Director of the State Administration of Science, Technology and Industry for National Defense
- In office 24 May 2018 – 10 January 2025
- Preceded by: Tang Dengjie
- Succeeded by: Shan Zhongde

Director of the China National Space Administration
- Incumbent
- Assumed office 17 May 2018
- Preceded by: Tang Dengjie
- Succeeded by: Shan Zhongde

Personal details
- Born: July 1961 (age 64) Kunshan, Jiangsu, China
- Party: Chinese Communist Party
- Alma mater: University of Science and Technology of China

= Zhang Kejian =

Chinese politician and engineer

Zhang Kejian (张克俭; born July 1961) is a Chinese politician and engineer who served as the Director of the China National Space Administration from 2018 to 2025.

== Biography ==
Zhang was born in Kunshan, Jiangsu province.
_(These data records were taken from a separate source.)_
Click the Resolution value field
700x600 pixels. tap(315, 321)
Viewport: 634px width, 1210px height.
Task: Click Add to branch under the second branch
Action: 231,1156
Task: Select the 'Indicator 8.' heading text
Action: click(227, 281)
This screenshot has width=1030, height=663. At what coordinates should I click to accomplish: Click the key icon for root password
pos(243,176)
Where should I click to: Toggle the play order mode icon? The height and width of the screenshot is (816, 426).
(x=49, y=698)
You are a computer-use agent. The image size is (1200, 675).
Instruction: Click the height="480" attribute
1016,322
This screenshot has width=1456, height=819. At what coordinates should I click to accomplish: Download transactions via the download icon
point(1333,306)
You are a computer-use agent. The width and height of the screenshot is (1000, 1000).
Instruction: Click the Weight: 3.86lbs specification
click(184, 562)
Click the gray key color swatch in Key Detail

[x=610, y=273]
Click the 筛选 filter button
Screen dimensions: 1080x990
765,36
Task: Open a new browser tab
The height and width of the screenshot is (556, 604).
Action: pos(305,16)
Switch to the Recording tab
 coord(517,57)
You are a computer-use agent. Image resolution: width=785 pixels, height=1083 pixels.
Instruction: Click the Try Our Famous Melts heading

He joined the Communist Party in June 1992, ten years after starting work. He graduated from the PLA Academy of Science and Technology with a degree in physics. He worked for most of his career at the China Academy of Engineering Physics. He was made party chief of the organization in December 2007. In September 2015, he was transferred to work at the State Administration for Science, Technology and Industry for National Defence as deputy chief.

In May 2018, he became head of the China National Space Administration.

Zhang was named one of Time magazine's 100 Most Influential People of 2019.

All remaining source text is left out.